The lawsuit filed today states that the goal of the lawsuit is to "obtain the release of records on a matter of public concern, namely, the prevalence of MST within the armed services, the policies of the DOD and VA regarding MST and other related disabilities, and the nature of each agency's response to MST."

"The known statistics on military sexual trauma suggest that sexual abuse is all too prevalent in our military," said Sandra Park, staff attorney with the ACLU Women's Rights Project. "But we know that many service members who suffer from abuse are not receiving the treatment they need. The truth about the extent of this abuse and what has been done to address it must be made known."

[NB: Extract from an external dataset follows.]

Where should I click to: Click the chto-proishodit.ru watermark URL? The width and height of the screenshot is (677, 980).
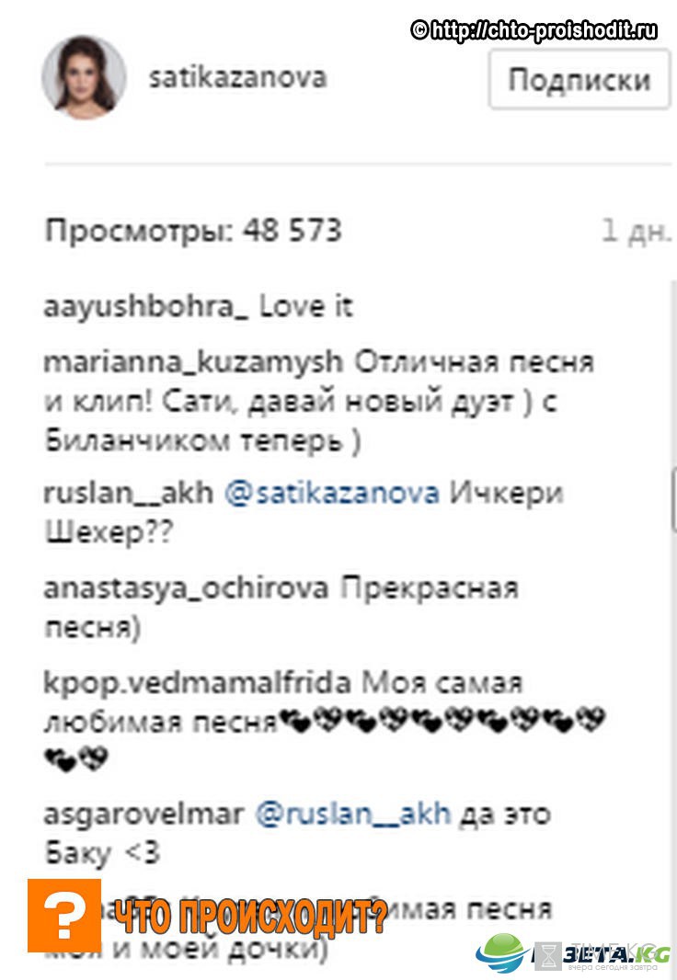coord(534,29)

MST is particularly widespread among servicewomen, many of whom struggle to return to civilian life after suffering sexual assault or harassment while serving. While the number of homeless veterans has declined over the past 10 years, the number of homeless women veterans has doubled. In fact, 40 percent of homeless women veterans have been sexually assaulted while serving in the armed forces.

Survivors' VA disability claims are often rejected because they cannot prove an initial assault or rape, even if the veteran has been diagnosed with post-traumatic stress disorder by a VA military sexual trauma counselor.

"The government is failing to care for the overwhelming number of women who so desperately need help coping with something as devastating as rape, sexual assault and harassment," said Andrew Schneider, Executive Director of the ACLU of Connecticut. "These women have already put their lives on the line by serving their country. The least that the government can do is disclose the scope of the problem."

Counsel on the case include William Bornstein, Taylor Asen and Michael Wishnie of the Yale Law School Veterans Legal Services Clinic; Park and Lenora Lapidus of the ACLU Women's Rights Project; and Sandra Staub of the ACLU of Connecticut.